Con ojos de halcón y oídos de murciélago, el ingenio volador estaba al tanto de todo cuanto ocurría en la primera planta del búnker y en los alrededores. Los servicios secretos y la estancia de máxima seguridad se encontraban instalados en la parte más profunda, lo que no permitía al “Bot Fly-M45” el acceso directo a los planes del Kremlin. Sin embargo, sí sabía la vida de Putin y del personal cuando ascendían al primer nivel, la salida al jardín que rodeaba el edificio y el pasadizo que conducía a una de las riberas del río donde, en un pequeño embarcadero, Putin salía -vestido de pescador con el ushanka calado hasta las orejas- a bogar por el Volga todas las mañanas cuando el tiempo era favorable, mezclado su bote de remos con los de otros pescadores de la ribera.

Aquella mañana del 15 de agosto de 2023 se presentaba luminosa, con la típica bruma fluvial debida al contraste entre la temperatura del agua y la del aire. Era el día elegido. El “Bot Fly-M45” dictaba con precisión las coordenadas y todos los movimientos del líder ruso: desde el momento en que abandonaba sus habitaciones, el camino a pie hasta el embarcadero y el instante en que, ayudado por dos soldados, se subía al bote, se enfundaba los guantes y, cogiendo los remos, ponía proa al río. La embarcación de Yoshura Michouwayasi se había hecho al cauce, a mitad escondida por la bruma, poco después del amanecer. Ya había sacado las armas de guerra del carcaj, colocada la lasca en la punta del astil con cinta de cuero, las plumas de la guiadera y tensada la cuerda del arco que unía ambos extremos. El bote del dictador enfilaba las aguas del Volga dejándose arrastrar corriente abajo a unos cincuenta metros de la orilla entre varios botes de pescadores ribereños que tendían sus redes, ponían cebos y lanzaban sus anzuelos a las aguas ligeramente onduladas por la brisa que subía río arriba. Todo estaba a punto. El dron comunicaba la distancia exacta que había entre el cazador y la presa. “Pléyades” a “Salmón”: … lo tienes a 147 metros. Deriva un poco a estribor y mantente a la escucha. … Recibido… -contestaba el arquero con la certidumbre de que su tiro no sería eficaz hasta una aproximación de ochenta metros. … A ciento diez. … A noventa y dos metros... El arquero metió la hendidura de la flecha en la cuerda del arco y esperó con frialdad, mientras sus mientes se serenaban borrando del mundo todo cuanto no fuera la lasca del astil y la silueta de Vladímir Putin. La bruma se iba aclarando y se expandía la luz de la mañana por todas partes. “… A setenta y nueve metros…” -le dijeron-. Tensó el arquero la cuerda mirando al cielo y luego a la diana escogida. Tomó aire hasta unir el diafragma con el corazón y abriendo sus dedos la flecha rompió el silencio con un chasquido volando hacia el cuello del dictador atravesándolo de parte a parte. La luz del alba se apagó en los ojos del criminal de los Urales para siempre y soltando los remos su cuerpo quedó inerte sobre el bote que el Volga se llevó entre el oleaje azul del río.
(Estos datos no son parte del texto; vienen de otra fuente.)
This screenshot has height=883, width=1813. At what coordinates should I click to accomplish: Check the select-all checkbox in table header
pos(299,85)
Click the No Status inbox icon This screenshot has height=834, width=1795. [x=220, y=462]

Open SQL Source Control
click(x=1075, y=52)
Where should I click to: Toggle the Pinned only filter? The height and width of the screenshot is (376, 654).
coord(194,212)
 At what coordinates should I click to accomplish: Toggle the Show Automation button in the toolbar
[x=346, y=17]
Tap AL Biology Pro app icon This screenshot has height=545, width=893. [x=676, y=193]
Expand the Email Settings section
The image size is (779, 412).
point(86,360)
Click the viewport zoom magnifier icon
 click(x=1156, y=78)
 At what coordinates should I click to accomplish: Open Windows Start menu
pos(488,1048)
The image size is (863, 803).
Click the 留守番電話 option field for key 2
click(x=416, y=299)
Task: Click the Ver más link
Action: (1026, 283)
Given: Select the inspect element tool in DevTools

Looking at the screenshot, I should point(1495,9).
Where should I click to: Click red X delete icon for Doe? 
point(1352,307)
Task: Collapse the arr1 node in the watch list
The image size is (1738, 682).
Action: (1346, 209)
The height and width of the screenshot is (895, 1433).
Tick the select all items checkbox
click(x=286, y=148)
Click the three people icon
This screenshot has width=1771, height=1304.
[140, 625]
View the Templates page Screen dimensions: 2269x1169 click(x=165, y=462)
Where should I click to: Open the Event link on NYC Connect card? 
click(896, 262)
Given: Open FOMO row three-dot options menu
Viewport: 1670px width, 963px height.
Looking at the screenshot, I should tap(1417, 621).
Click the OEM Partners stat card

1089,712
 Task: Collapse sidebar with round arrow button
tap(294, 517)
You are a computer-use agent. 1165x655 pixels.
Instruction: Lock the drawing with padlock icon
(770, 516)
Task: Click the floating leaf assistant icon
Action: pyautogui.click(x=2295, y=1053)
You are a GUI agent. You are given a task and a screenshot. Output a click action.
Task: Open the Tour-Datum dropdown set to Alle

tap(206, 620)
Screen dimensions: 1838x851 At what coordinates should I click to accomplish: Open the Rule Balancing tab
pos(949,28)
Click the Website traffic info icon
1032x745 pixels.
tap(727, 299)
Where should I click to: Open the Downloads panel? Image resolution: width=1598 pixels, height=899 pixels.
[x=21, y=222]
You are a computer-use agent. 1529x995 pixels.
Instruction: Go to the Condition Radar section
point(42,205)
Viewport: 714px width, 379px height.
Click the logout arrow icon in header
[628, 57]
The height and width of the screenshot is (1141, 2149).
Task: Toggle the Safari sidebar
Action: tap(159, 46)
En las aguas de la bahía de Okinawa el bote de Yoshura Michouwayasi se mecía entre las olas de una mar en calma mientras la luz de la mañana se desperezaba dejando un radiante día.

* Shakiru Kashimada es el heterónimo que utilizó el escritor y colaborador de LA NUEVA ESPAÑA Celso Peyroux en su viaje por tierras del Sol Naciente.